→ PASSAGE TO READ
Re: [PATCH] x86/thermal: Fix LVT thermal setup for SMI delivery mode

From: Srinivas Pandruvada
Date: Thu May 27 2021 - 14:10:09 EST


On Thu, 2021-05-27 at 12:31 +0200, Borislav Petkov wrote:
> Ok,
>
> it took me a while to find a box like yours to reproduce on. Anyway,
> here's what looks like the final fix, you could give it a run.
>
> Thx.
>
> ---
> From: Borislav Petkov <bp@xxxxxxx>
> Date: Thu, 27 May 2021 11:02:26 +0200
>
> There are machines out there with added value crap^WBIOS which
> provide an
> SMI handler for the local APIC thermal sensor interrupt. Out of
> reset,
> the BSP on those machines has something like 0x200 in that APIC
> register
> (timestamps left in because this whole issue is timing sensitive):
>
> [ 0.033858] read lvtthmr: 0x330, val: 0x200
>
> which means:
>
> - bit 16 - the interrupt mask bit is clear and thus that interrupt
> is enabled
> - bits [10:8] have 010b which means SMI delivery mode.
>
> Now, later during boot, when the kernel programs the local APIC, it
> soft-disables it temporarily through the spurious vector register:
>
> setup_local_APIC:
>
> ...
>
> /*
> * If this comes from kexec/kcrash the APIC might be enabled in
> * SPIV. Soft disable it before doing further initialization.
> */
> value = apic_read(APIC_SPIV);
> value &= ~APIC_SPIV_APIC_ENABLED;
> apic_write(APIC_SPIV, value);
>
> which means (from the SDM):
>
> "10.4.7.2 Local APIC State After It Has Been Software Disabled
>
> ...
>
> * The mask bits for all the LVT entries are set. Attempts to reset
> these
> bits will be ignored."
>
> And this happens too:
>
> [ 0.124111] APIC: Switch to symmetric I/O mode setup
> [ 0.124117] lvtthmr 0x200 before write 0xf to APIC 0xf0
> [ 0.124118] lvtthmr 0x10200 after write 0xf to APIC 0xf0
>
> This results in CPU 0 soft lockups depending on the placement in time
> when the APIC soft-disable happens. Those soft lockups are not 100%
> reproducible and the reason for that can only be speculated as no one
> tells you what SMM does. Likely, it confuses the SMM code that the
> APIC
> is disabled and the thermal interrupt doesn't doesn't fire at all,

My guess is that system is booting hot sometimes. SMM started fan or
some cooling and set a temperature threshold. It is waiting for thermal
interrupt for temperature threshold, which it never got.

Element and text location data

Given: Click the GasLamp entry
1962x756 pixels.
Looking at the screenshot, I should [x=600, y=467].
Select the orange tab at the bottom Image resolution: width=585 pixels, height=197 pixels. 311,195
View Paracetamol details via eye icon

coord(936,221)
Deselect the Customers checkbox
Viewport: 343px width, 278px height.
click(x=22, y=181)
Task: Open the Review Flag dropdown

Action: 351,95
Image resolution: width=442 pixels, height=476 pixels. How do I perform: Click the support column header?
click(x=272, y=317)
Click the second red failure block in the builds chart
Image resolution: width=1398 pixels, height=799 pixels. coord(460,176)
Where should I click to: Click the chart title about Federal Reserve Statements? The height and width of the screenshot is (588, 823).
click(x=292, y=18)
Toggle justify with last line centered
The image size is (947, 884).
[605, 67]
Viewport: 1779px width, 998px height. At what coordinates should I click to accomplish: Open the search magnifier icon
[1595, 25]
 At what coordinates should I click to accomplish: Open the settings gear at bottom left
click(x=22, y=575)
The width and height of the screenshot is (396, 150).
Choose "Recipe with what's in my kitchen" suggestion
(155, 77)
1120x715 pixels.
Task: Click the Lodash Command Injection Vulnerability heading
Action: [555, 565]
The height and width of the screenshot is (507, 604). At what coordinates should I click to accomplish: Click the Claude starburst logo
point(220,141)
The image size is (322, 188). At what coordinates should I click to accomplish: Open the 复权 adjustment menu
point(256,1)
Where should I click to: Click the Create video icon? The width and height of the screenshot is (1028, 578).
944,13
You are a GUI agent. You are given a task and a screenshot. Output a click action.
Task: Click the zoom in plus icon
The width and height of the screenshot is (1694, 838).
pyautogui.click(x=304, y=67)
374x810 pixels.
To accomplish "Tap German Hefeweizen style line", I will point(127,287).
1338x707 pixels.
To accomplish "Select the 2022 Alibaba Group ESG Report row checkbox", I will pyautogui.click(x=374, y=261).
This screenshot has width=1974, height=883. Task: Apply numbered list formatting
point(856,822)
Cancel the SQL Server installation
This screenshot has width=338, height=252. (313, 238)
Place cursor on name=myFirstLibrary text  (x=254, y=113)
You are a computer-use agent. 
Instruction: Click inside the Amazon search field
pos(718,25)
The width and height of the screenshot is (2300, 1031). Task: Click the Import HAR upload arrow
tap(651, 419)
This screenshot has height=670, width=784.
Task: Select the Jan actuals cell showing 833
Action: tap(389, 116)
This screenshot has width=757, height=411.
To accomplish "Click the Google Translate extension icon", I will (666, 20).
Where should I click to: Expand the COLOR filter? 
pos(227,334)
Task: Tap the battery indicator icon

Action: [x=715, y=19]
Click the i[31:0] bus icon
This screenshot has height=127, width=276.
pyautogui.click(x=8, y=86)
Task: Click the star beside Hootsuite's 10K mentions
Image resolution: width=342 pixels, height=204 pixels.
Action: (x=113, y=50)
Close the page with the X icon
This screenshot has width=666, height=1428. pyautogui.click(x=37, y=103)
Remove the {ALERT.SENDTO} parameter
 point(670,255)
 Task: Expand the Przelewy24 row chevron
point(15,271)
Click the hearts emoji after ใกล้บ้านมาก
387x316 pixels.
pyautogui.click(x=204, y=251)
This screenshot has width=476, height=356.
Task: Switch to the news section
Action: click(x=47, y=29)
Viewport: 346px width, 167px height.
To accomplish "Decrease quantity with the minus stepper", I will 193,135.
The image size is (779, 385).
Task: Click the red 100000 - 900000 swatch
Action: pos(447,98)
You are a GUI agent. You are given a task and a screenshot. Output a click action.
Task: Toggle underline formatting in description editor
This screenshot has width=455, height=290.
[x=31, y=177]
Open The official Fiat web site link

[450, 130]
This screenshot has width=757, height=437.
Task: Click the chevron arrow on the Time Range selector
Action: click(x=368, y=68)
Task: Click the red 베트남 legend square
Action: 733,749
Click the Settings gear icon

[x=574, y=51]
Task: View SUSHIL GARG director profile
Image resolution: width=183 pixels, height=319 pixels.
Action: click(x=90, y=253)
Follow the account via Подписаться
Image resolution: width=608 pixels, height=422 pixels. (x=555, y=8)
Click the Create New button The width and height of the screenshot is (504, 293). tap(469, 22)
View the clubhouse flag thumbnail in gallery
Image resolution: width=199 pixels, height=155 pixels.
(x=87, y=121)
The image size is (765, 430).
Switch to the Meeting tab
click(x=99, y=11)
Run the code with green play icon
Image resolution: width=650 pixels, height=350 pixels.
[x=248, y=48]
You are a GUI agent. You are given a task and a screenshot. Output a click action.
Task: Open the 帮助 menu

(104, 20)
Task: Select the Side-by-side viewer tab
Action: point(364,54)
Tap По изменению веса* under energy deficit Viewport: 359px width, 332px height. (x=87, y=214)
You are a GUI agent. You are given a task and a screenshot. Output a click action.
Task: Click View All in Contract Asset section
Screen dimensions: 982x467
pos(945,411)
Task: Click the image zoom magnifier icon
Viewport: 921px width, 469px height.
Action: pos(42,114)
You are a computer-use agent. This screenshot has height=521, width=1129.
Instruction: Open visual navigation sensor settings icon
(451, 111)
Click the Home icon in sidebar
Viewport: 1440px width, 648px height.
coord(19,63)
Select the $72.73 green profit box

→ SET PROBLEM 1
Reproduce the portion of the thermal patch reply that runs from "Re: [PATCH] x86/thermal: Fix" down to "give it a run.".
→ SET PROBLEM 2
Transcribe the lines of the records from the line containing "Viewport: 1779px width, 998px" down to the line containing "point(256,1)", including both of those lines.
The text and the records come from separate, unrelated sources.

→ FINISHED ANSWER 1
Re: [PATCH] x86/thermal: Fix LVT thermal setup for SMI delivery mode

From: Srinivas Pandruvada
Date: Thu May 27 2021 - 14:10:09 EST


On Thu, 2021-05-27 at 12:31 +0200, Borislav Petkov wrote:
> Ok,
>
> it took me a while to find a box like yours to reproduce on. Anyway,
> here's what looks like the final fix, you could give it a run.

→ FINISHED ANSWER 2
Viewport: 1779px width, 998px height. At what coordinates should I click to accomplish: Open the search magnifier icon
[1595, 25]
 At what coordinates should I click to accomplish: Open the settings gear at bottom left
click(x=22, y=575)
The width and height of the screenshot is (396, 150).
Choose "Recipe with what's in my kitchen" suggestion
(155, 77)
1120x715 pixels.
Task: Click the Lodash Command Injection Vulnerability heading
Action: [555, 565]
The height and width of the screenshot is (507, 604). At what coordinates should I click to accomplish: Click the Claude starburst logo
point(220,141)
The image size is (322, 188). At what coordinates should I click to accomplish: Open the 复权 adjustment menu
point(256,1)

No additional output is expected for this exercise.